Hindu festivals have a long tradition of lifting our spirits and bringing rays of sunshine and hope back into our lives. I am not sure if they were designed in such a way, but they seem to be the perfect panacea. Dussehra is just such a festival, celebrated in September / October, the exact date is set per the lunar calendar each year. As the weather slowly changes from summer to autumn, the days start to get shorter, making the morning air chillier, and our spirits damper .
In life, we know very well, that the good guys do not always get to win. Life can quite certainly be unfair from where we stand to look at things. The “bad guys”, whoever they may be, whether the nasty mother-in-law, the credit-taking boss, or the hard-hearted teacher, get to win and we feel helpless against them.
The story behind Dussehra gives us hope that the good guys do get to win, how much ever the odds may be stacked against them. People fast for nine days, and then celebrate on the 10th day. After a long struggle of fasting, success is celebrated. Metaphorically, it is also worth noting that this is a 9:1 ratio, nine days of struggle for one night of victory. The lesson here that we need to put in a nine-fold effort to get one day’s worth of reward in reestablished. Life is not easy, maybe full of struggles, but it is certainly not unfair. It seems unfair because we give up or lose hope too soon. Watching a 10 foot tall effigy get burned reinstates this more so and gives us hope for the future.
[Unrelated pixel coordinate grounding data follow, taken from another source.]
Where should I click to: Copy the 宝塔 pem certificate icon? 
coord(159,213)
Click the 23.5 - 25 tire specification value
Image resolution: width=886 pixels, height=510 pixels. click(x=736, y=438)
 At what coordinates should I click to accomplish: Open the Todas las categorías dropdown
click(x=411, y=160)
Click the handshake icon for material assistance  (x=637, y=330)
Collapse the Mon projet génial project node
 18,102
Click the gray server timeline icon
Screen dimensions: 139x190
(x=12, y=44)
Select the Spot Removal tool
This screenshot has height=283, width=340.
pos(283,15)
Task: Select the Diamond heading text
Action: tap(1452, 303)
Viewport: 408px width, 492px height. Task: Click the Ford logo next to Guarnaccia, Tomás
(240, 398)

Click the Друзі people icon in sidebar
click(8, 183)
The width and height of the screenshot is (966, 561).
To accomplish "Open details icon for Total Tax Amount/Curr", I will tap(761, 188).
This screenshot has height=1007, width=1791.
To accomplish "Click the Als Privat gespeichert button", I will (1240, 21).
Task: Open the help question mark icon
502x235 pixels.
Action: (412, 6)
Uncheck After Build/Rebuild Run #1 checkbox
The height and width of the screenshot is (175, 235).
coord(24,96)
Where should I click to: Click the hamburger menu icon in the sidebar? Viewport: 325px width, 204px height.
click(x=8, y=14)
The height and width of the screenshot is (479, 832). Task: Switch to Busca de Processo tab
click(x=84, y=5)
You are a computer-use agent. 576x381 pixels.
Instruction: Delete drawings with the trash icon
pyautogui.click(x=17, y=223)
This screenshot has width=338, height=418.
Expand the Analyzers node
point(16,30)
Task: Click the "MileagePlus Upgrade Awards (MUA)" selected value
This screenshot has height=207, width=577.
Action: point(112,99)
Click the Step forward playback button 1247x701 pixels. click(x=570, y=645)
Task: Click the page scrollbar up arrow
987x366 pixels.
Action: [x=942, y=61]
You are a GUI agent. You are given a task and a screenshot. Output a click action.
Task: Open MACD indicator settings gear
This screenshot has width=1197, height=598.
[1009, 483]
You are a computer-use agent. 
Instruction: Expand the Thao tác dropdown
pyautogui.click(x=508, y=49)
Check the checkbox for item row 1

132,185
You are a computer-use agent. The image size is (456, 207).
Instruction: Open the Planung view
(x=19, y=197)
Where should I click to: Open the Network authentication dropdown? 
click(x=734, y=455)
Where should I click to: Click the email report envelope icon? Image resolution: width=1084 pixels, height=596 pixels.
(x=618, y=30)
The festival celebrates the victory of good over evil, with people in eastern and north-eastern states of India celebrating the goddess Durga’s victory over the buffalo demon. Durga, the warrior goddess, is depicted riding a tiger and wielding many weapons in her eight arms. In the northern, southern and western states people remember the god Rama’s victory over the demon Ravana, who had kidnapped his wife Sita.
Worshippers play music and chant before immersing the images in water. In northern, southern and western states Dussehra is celebrated by the burning huge effigies of the demon Ravana before setting off fireworks to celebrate the destruction of evil.